De repente ela me chamou. Olhei pra trás, não vi ninguém e apontei pra mim pra ter certeza se era comigo mesmo. Ela apontou de novo e fui. Cheguei próximo. Ela me pegou pelos braços e falou “sucê tem que ter cuidado com as muié, muié é bicho traiçoeiro inclusive a que sucê tá de enrabicho”.
Afastei assustado enquanto ela continuava as consultas e fiquei pensando no que ela me disse.

No fim Odara com aspecto cansado me perguntou o que eu tinha achado, respondi que gostei e ela me perguntou se alguma entidade falara comigo. Menti respondendo que não. Mas no dia seguinte cedo estava tirando cartas com minha mãe. Ela olhava as cartas e falava “tudo que sobe desce”. Perguntei o que significava aquilo e ela continuava respondendo “tudo que sobe desce” e só conseguia decifrar essa mensagem.

Fiquei com aqueles papos na cabeça. Continuei saindo todas as noites com Odara mesmo que Edu e Bia falassem que ela era esquisita, mas o sexo era muito bom.  

E aquilo me prendia a ela, ma fazia querer ficar com ela mesmo notando diferenças em Odara. Ela aos poucos se tornava autoritária querendo mandar em mim.

E se sempre teve uma coisa que prezei muito foi minha liberdade.

A situação aos poucos ficava tensa, eu começava a me aborrecer. Joana não gostava dela e Odara implicava com minha filha reclamando que eu dava muito mais atenção a Joana que a ela.
Até que um dia meu limite chegou. Odara bateu lá em casa na hora que eu saía com meu tamborim pro ensaio da Unidos do Bebezão. Dei um beijo nela e contei que estava de saída. Odara botou as mãos na cintura e falou “Não acredito que vai me trocar por uma escola de samba!!”.

Respondi que já era compromisso marcado e que no dia seguinte ligaria pra ela. Odara então falou que não deveria “ou eu ou o samba, escolha!!”.

Respondi que escolhia o samba, lhe dei um beijo e pedi que ela trancasse a porta.

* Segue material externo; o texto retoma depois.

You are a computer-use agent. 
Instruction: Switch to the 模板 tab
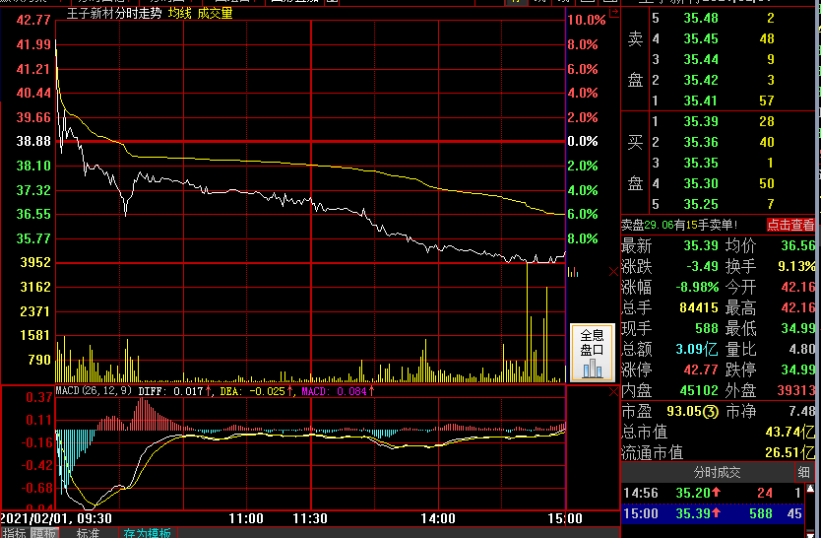[x=44, y=533]
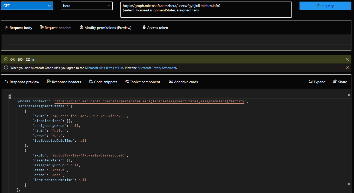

No dia seguinte fui cedo a sua casa e falei que aquela situação não tinha mais razão de ser, eu não estava feliz e achava melhor que nos separássemos. Odara gritou, esperneou, chorou, disse que não aceitava. Eu calmamente falei que queria ser seu amigo e ela começou a me dar tapas dizendo que nunca seria minha amiga.

Respondi que daquela forma não dava pra continuar a conversa e disse que iria embora. Virei, abri a porta e quando ia saindo Odara gritou que eu seria só dela e de mais ninguém, que eu broxaria com todas as mulheres que tentasse transar e que só voltaria a funcionar com ela.

Naquele momento senti um arrepio nas costas como um vento gelado e fui embora.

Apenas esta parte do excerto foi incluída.